Exercise directions: Exact copy, pictures excluded: set down only the lines from the one with "Instruction: Click help" through the end of the entries, keeping both end lines.

○ ○ ○ ○

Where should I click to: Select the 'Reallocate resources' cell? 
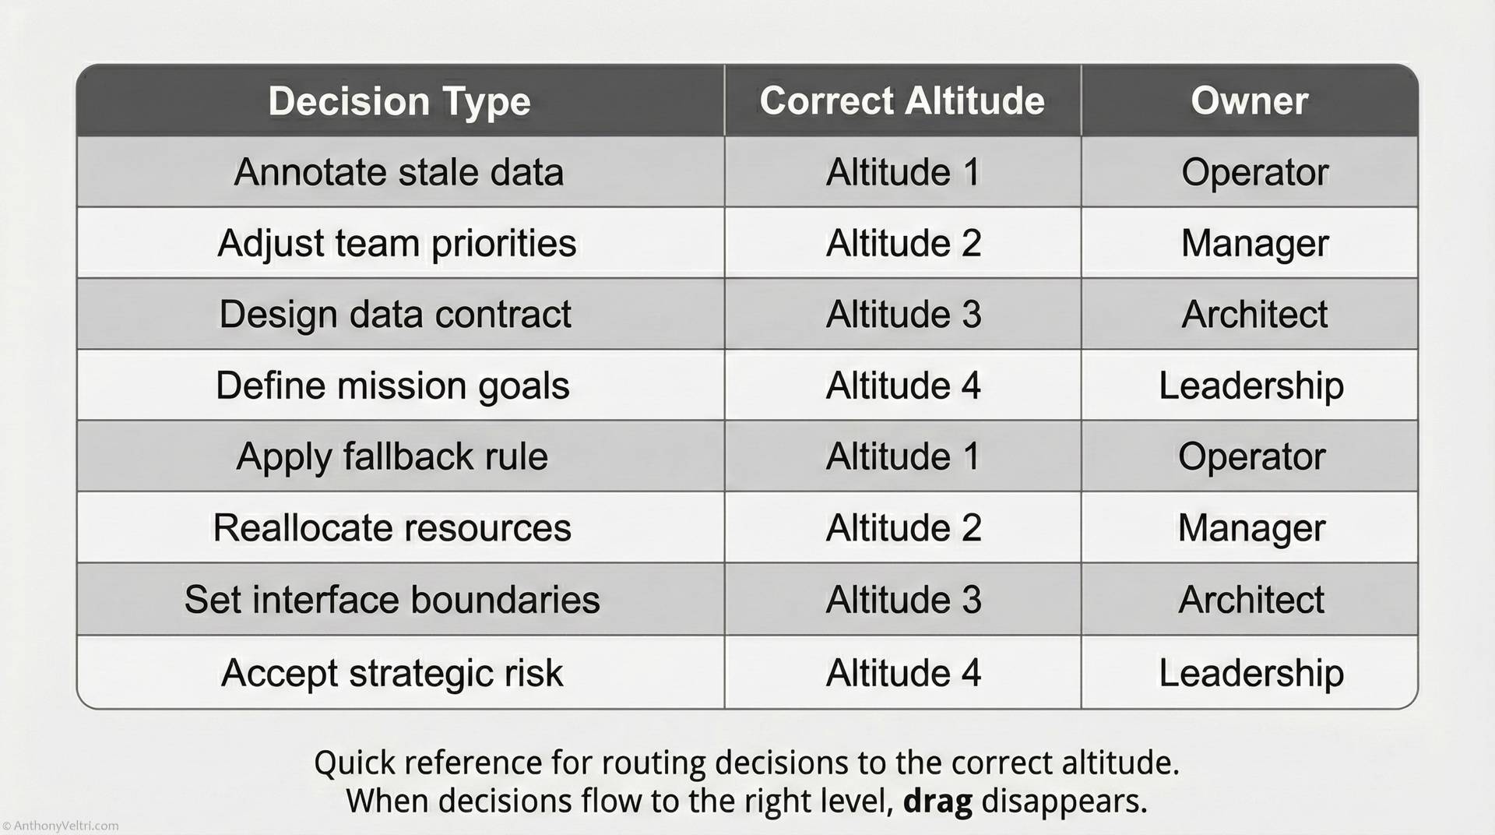pos(392,528)
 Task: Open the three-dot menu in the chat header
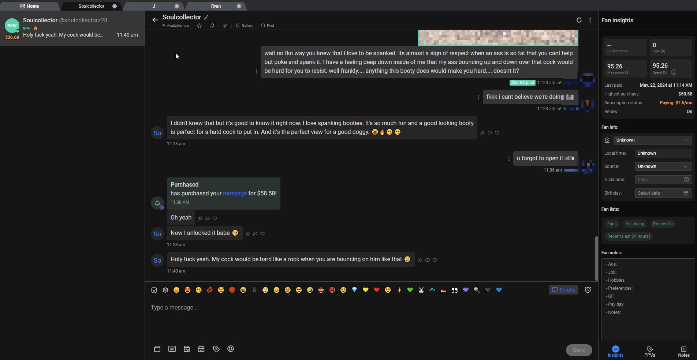point(590,20)
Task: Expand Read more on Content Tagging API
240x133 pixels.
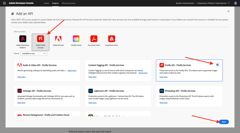Action: pos(143,73)
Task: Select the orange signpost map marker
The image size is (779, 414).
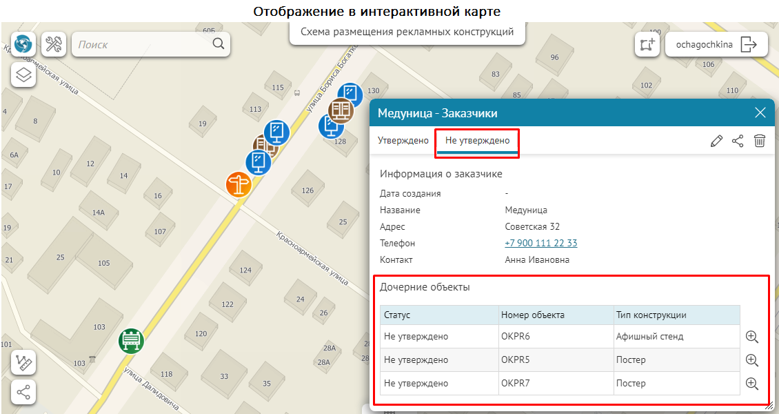Action: coord(239,184)
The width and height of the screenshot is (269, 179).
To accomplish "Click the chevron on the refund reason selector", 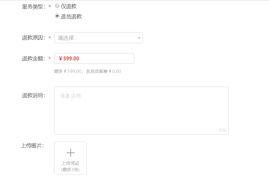I will 139,37.
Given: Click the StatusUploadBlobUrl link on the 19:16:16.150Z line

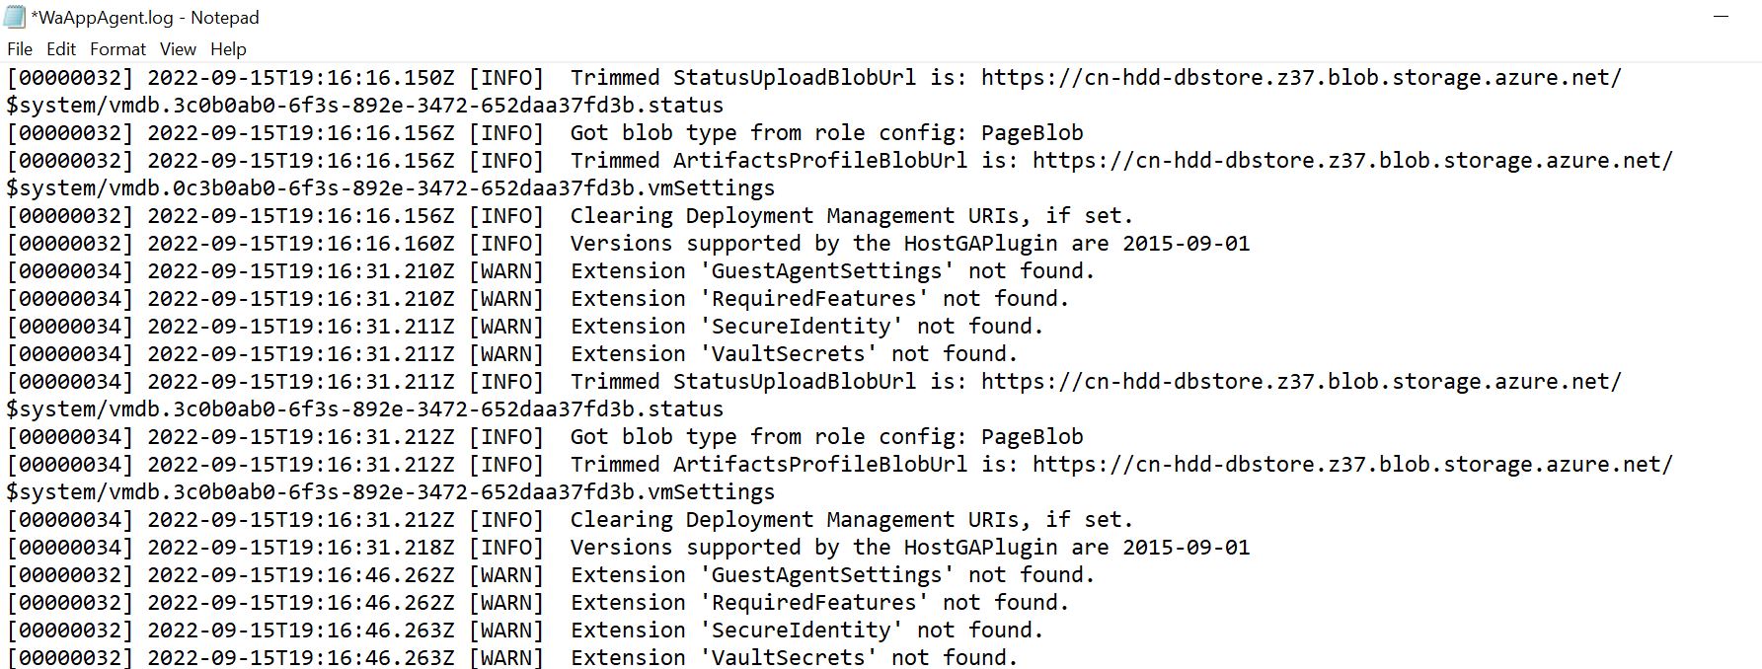Looking at the screenshot, I should (1301, 77).
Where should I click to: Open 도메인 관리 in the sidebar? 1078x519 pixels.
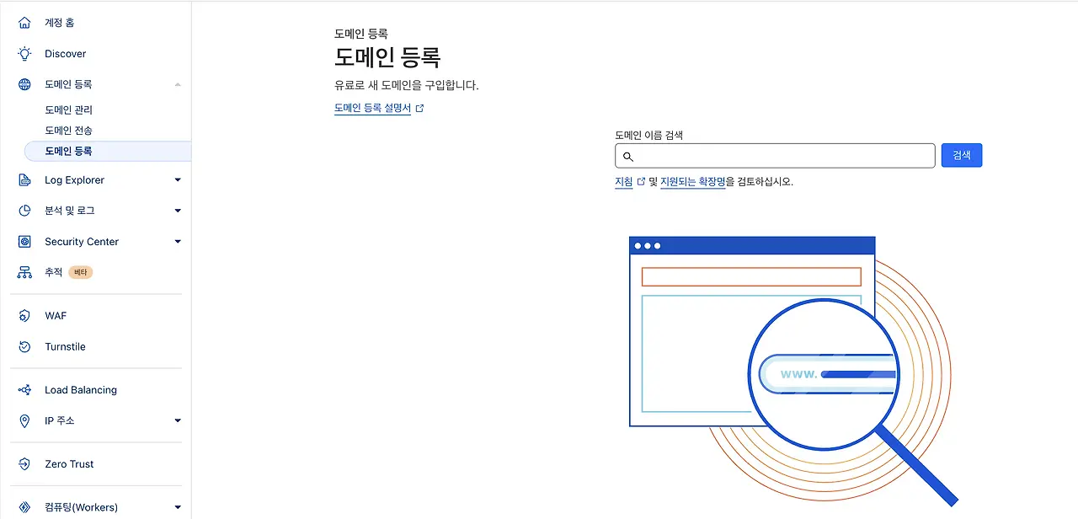coord(68,109)
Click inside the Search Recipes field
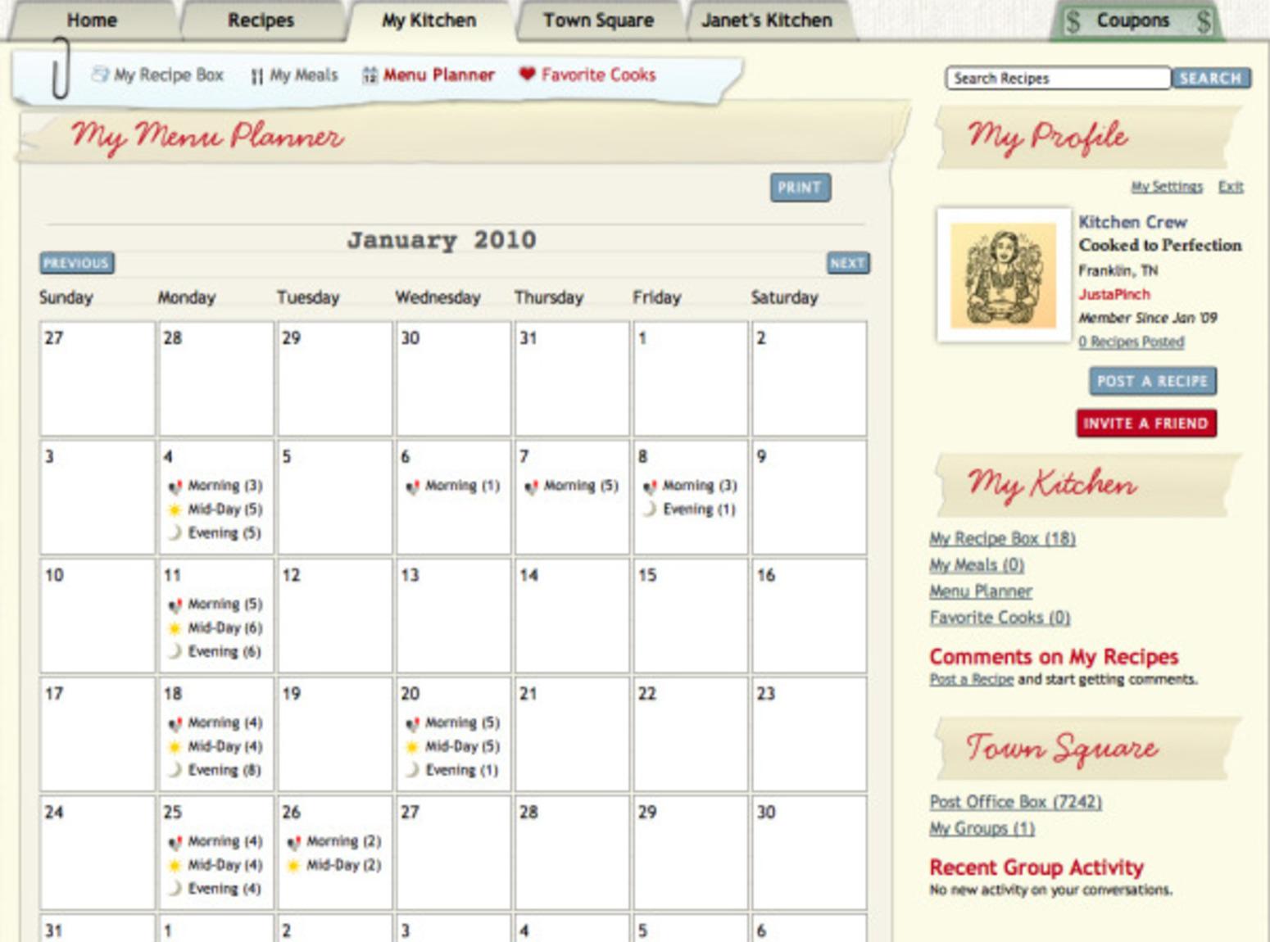1270x942 pixels. (x=1057, y=78)
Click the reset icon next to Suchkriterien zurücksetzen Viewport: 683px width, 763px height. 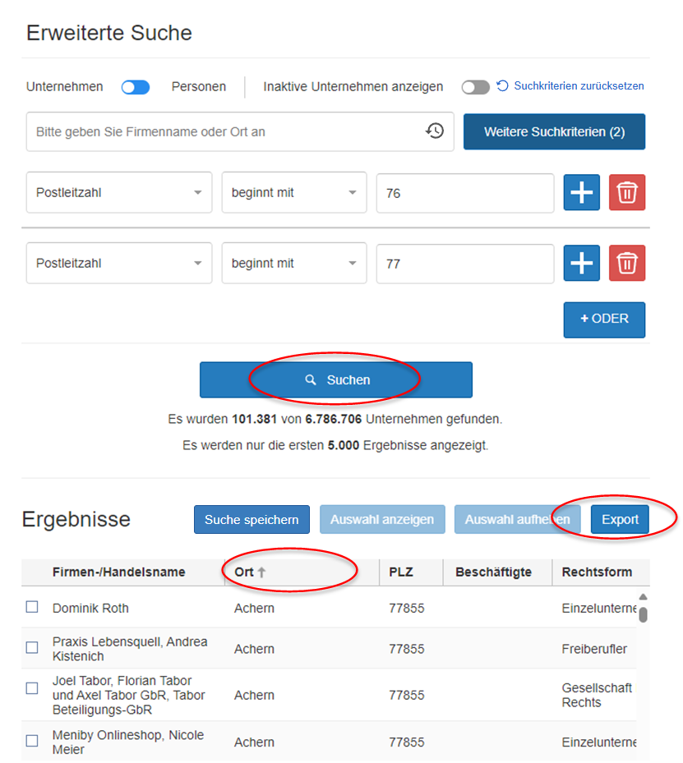[503, 85]
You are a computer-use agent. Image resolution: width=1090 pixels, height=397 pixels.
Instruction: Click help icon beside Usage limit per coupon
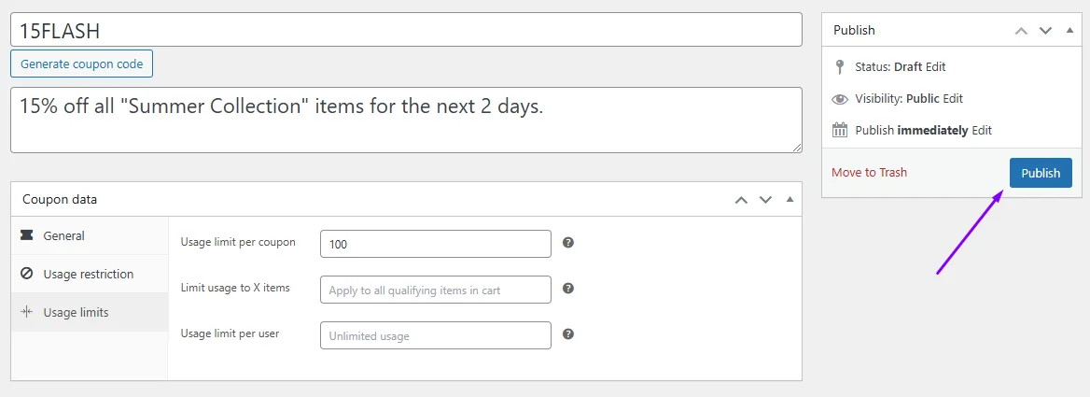coord(568,243)
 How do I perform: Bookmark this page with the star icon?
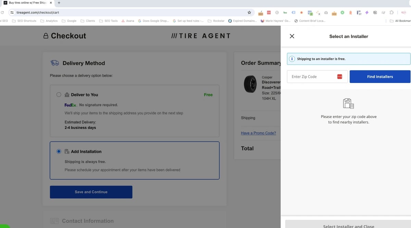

○ ○ ○ ○

Task output:
Instruction: Click help icon beside Usage limit per coupon
coord(568,243)
 How do I perform: Bookmark this page with the star icon?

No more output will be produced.